[[ Data section open ]]

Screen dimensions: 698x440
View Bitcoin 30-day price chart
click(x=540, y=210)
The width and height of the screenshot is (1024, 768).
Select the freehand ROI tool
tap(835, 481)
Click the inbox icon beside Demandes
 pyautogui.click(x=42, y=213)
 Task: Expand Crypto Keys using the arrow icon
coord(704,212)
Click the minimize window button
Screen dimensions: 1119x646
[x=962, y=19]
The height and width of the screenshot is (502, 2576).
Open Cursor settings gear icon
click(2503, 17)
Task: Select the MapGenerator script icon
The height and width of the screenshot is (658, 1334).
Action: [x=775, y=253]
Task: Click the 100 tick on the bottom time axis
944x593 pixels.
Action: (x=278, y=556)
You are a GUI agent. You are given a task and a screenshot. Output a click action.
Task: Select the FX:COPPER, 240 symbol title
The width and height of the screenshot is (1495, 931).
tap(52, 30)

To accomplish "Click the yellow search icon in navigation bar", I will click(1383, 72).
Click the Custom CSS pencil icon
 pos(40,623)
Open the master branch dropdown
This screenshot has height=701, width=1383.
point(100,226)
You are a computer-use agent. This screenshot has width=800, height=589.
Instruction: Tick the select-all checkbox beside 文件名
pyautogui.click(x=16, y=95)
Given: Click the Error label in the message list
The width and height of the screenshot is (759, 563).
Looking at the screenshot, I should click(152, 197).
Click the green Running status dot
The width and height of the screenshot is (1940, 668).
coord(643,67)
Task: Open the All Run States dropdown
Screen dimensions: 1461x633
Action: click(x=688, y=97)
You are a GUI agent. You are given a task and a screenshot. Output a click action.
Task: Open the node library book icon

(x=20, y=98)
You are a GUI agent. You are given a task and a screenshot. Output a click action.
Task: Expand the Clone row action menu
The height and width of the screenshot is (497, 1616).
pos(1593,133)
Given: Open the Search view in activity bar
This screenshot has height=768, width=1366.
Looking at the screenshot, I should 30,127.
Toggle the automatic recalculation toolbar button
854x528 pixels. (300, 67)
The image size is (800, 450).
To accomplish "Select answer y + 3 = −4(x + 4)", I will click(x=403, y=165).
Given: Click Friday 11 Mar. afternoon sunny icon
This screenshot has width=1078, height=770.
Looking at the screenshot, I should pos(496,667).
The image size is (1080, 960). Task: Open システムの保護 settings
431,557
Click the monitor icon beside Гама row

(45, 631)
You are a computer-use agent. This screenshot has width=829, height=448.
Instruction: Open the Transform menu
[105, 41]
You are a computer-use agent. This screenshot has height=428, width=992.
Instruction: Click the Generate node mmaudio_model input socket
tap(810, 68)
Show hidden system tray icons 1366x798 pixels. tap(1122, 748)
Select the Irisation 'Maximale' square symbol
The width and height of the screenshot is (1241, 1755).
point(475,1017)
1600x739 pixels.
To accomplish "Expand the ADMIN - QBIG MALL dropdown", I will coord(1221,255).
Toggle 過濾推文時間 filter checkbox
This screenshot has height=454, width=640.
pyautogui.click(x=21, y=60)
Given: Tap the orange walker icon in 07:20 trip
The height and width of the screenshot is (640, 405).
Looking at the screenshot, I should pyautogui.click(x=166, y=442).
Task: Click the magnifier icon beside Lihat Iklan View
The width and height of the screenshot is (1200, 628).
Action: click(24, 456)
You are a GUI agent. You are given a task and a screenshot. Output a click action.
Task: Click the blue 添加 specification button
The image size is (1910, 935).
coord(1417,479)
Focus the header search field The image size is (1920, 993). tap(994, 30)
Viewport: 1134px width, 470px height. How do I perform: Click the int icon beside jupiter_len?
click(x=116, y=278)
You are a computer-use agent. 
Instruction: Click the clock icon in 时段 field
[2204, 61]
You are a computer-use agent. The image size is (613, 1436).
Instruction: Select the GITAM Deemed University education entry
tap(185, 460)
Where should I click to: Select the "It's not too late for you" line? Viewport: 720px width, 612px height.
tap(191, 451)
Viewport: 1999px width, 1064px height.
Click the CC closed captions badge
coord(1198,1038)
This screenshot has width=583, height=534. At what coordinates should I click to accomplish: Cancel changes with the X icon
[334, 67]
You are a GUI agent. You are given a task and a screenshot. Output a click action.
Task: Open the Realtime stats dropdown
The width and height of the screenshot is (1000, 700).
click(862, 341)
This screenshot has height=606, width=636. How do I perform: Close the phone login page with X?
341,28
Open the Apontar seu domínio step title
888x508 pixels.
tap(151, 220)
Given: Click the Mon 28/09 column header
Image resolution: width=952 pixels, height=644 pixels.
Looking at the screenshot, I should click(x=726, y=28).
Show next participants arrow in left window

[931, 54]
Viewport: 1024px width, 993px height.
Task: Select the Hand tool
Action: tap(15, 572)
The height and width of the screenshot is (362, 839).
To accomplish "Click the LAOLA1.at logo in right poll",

[[ Data section closed ]]

Problem description → Whatever else the listing above holds, retype exactly only the lines from the one containing "Screen dimensions: 1461x633" to the one containing "has width=829, height=448.", both ends kept.

Written answer →
Screen dimensions: 1461x633
Action: click(x=688, y=97)
You are a GUI agent. You are given a task and a screenshot. Output a click action.
Task: Open the node library book icon

(x=20, y=98)
You are a GUI agent. You are given a task and a screenshot. Output a click action.
Task: Expand the Clone row action menu
The height and width of the screenshot is (497, 1616).
pos(1593,133)
Given: Open the Search view in activity bar
This screenshot has height=768, width=1366.
Looking at the screenshot, I should 30,127.
Toggle the automatic recalculation toolbar button
854x528 pixels. (300, 67)
The image size is (800, 450).
To accomplish "Select answer y + 3 = −4(x + 4)", I will click(x=403, y=165).
Given: Click Friday 11 Mar. afternoon sunny icon
This screenshot has width=1078, height=770.
Looking at the screenshot, I should pos(496,667).
The image size is (1080, 960). Task: Open システムの保護 settings
431,557
Click the monitor icon beside Гама row

(45, 631)
You are a computer-use agent. This screenshot has width=829, height=448.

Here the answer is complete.